Maximum XOR Queries With an Element From Array
Last Updated :
18 Apr, 2025
Given an array arr[] of size n containing non-negative integers and also given a list of q queries in a 2D array queries[][], where each query is of the form [xi, mi]. For each query, you need to find the maximum value of (xi XOR arr[j]) such that arr[j] is less than or equal to mi.
In simple terms, you're looking for the number in arr (that is not bigger than mi) which, when XOR with xi, gives the highest possible result.
If no such number exists (i.e., all elements in arr are greater than mi), return -1 for that query.
Return an array, where ith index stores the result for the ith query.
Examples
Input: arr[] = [0, 1, 2, 3, 4], queries[][] = [[3, 1], [1, 3], [5, 6]]
Output: [3, 3, 7]
Explanation:
- For the query [3, 1]:
Only elements in arr that are ≤ 1 are 0 and 1.

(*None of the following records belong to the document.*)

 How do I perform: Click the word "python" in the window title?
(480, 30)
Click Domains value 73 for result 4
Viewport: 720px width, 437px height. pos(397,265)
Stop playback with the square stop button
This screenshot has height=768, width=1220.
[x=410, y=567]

3 XOR 0 = 3 and 3 XOR 1 = 2.
So, the maximum result is 3. - For the query [1, 3]:
Elements ≤ 3 in arr are 0, 1, 2, 3
1 XOR 2 = 3 gives the highest value.
So, the maximum result is 3. - For the query [5, 6]:
All elements of arr are ≤ 6.
5 XOR 2 = 7 gives the highest value.
So, the maximum result is 7.
Input: arr[] = [5, 2, 4, 6, 6, 3], queries[][] = [[12, 4], [8, 1], [6, 3]]
Output: [15, -1, 5]
Explanation:
- For the query [12, 4]:
Elements in arr that are ≤ 4 are 2, 4, and 3.
Maximum result is 12 XOR 3 = 15. - For the query [8, 1]:
There is no element in arr that is ≤ 1.
So, the result is -1. - For the query [6, 3]:
Elements in arr that are ≤ 3 are 2 and 3.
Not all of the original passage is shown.